An Example of How Mediation Works

First, no mediation is identical to another: participants vary
in their interests and/or level of sophistication, and counsel may or may not
be present—the variables are endless. With the foregoing caveat in mind, I
offer the following example of a voluntary mediation in which I served as the
mediator. No names are used and all identifying references have been deleted to
protect the confidentiality of the process.

The initiating party was a local bank that wanted to submit
a problematic loan workout with a developer to mediation. Neither party had
filed an action against the other yet, and the bank hoped the matter could be
settled without the need for litigation. The Bank explained that the participants
had reached an impasse over the issue of whether default fees and interest
accrued to date be included in the payoff amount, at which point all offers by
both participants were withdrawn. (As an aside, I wondered if something more
was going on, because waiver of late fees and penalty interest is usually one
of the first claims lenders let go of in work-out negotiations.)

Both participants agreed to mediate the issues. Neither
would be represented by counsel.

As a result of pre-mediation interviews with the
participants and review of the participants’ pre-mediation statements, I
learned that the parties had agreed to the major terms of the workout,
(modified interest rate, extended payment plan, personal guarantee of
borrower’s principal for difference between current appraisal and loan amount,
re-issuance of extended coverage lender’s title insurance), but that at the
last minute the bank had raised and stood firm on the issue of default interest
and fees. Each participant accused the other of bargaining in bad faith, but
was still willing to give it one last try. Their willingness to mediate
indicated to me  that there was still
hope for a agreement.

The participants arrived on time the day of the mediation.
The parties and I had agreed previously to set aside four hours for the
mediation.

As soon as the participants were seated, I got an inkling of
what the problem might be.

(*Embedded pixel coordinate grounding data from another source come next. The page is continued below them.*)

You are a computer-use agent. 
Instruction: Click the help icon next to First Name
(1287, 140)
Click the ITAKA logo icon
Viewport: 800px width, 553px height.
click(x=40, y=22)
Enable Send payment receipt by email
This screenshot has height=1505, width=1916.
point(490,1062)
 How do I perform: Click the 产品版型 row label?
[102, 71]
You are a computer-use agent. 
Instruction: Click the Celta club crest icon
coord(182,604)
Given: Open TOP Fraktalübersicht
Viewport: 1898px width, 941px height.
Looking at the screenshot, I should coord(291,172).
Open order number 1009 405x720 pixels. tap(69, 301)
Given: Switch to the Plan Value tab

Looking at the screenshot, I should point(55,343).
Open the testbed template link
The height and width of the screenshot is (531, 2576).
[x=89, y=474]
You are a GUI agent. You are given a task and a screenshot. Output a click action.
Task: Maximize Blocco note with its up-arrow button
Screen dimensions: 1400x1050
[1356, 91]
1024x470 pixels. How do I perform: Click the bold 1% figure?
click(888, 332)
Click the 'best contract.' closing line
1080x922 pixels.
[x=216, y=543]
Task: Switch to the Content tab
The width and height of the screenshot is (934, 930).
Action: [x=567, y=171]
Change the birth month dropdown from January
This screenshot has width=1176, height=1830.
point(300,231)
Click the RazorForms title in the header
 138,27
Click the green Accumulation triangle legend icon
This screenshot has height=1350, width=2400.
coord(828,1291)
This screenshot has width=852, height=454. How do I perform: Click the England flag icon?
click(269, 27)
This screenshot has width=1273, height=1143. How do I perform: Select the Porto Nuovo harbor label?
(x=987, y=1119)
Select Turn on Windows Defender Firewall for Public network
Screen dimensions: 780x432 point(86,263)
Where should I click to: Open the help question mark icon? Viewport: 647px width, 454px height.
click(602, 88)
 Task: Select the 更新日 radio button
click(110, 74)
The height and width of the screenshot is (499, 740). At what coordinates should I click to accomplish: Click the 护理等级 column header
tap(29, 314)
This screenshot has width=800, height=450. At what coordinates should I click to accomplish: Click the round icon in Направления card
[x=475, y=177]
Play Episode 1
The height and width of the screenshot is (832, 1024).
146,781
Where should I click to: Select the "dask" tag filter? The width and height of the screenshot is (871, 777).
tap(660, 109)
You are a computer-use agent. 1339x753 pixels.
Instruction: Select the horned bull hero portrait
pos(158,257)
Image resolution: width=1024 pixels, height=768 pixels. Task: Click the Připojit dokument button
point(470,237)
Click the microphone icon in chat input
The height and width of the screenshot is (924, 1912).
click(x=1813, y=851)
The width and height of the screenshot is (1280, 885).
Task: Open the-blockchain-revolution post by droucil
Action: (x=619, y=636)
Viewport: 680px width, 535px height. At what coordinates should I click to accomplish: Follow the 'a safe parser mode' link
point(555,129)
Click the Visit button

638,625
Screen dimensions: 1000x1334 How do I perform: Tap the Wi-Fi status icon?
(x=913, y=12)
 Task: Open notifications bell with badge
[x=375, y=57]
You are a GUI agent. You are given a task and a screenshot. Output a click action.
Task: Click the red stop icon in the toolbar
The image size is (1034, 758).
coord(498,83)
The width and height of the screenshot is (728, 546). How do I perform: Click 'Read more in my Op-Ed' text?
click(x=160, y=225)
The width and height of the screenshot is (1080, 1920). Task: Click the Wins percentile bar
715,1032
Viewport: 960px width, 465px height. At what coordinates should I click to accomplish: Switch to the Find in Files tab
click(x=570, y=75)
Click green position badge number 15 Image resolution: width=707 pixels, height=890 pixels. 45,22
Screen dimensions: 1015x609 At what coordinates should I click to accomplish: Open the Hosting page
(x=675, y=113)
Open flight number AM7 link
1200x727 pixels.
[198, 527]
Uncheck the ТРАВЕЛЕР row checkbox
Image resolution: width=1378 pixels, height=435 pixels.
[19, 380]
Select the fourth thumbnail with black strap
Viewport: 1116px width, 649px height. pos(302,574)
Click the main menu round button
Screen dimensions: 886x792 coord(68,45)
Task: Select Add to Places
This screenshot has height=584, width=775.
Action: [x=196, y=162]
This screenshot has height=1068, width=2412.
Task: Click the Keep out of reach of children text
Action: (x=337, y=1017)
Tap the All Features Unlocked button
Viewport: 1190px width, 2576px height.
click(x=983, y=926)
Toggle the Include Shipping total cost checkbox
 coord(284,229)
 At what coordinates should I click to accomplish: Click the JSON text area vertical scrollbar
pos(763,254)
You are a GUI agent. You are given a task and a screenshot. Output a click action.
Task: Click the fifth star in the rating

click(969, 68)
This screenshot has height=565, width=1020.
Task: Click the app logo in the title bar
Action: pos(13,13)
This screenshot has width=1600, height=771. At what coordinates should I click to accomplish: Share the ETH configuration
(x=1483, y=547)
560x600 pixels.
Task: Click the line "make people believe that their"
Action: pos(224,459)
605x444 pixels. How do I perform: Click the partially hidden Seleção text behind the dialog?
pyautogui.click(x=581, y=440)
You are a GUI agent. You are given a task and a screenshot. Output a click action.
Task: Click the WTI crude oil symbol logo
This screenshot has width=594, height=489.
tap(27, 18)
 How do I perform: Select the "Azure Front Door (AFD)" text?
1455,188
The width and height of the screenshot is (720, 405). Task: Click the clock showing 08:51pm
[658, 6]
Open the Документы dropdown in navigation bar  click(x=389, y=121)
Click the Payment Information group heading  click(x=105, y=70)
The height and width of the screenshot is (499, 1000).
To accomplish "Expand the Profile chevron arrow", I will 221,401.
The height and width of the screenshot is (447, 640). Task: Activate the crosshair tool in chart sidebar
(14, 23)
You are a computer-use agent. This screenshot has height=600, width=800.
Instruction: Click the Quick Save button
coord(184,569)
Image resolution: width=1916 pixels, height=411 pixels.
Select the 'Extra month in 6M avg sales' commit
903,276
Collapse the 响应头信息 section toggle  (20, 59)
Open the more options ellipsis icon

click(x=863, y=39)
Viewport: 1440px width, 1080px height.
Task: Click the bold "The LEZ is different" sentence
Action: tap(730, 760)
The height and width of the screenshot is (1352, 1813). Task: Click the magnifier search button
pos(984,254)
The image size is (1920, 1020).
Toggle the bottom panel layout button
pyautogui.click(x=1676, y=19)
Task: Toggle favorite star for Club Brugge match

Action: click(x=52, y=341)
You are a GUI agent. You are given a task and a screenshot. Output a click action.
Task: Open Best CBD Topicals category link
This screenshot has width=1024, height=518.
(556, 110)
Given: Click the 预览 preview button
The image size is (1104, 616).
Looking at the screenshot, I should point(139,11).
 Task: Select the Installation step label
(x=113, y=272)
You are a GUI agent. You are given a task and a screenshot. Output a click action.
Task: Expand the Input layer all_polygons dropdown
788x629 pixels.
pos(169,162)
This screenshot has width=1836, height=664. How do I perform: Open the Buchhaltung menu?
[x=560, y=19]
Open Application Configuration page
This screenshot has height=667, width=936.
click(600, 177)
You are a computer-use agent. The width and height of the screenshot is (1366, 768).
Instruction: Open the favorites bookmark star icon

The borrower, an LLC, was represented by the
managing member, (who was the guarantor under the previously proposed settlement).
He was tanned and wore a large gold Rolex, golf shirt, golf pants, and loafers.
He fit the stereotype of the rich developer to a tee. The bank representative
was the bank’s senior vice president in charge of real estate lending. He was
dressed in a business suit. Both men appeared personable, but avoided eye
contact with each other.

Based on a hunch, after the mediator’s opening, I asked the parties
to each tell, in turn, what brought them to the mediation, and also to tell a
little about their personal history—where they were from, where they’d gone to
school, how they came to be in their present occupations. I asked each how the
downturn in the economy had affected their business and personal lives.

I hoped the expanded personal information would help undo
any stereo-typing and misperceptions.

As a clarifying question, the bank representative spoke of
the stress caused by cost cutting and layoffs and the change of focus from deal
making to risk control. The developer representative identified with the stress
of cost cutting and layoffs, and additionally mentioned the pressure of trying
to maintain a positive, successful image to attract investors so he could stay
in business. The bank’s representative agreed, and said sometimes he felt
schizophrenic having to bring in business while controlling risk and limiting
losses at the same time.

The participants were more relaxed after these
disclosures, and eventually reached an agreement. The mediation lasted a little
over two hours.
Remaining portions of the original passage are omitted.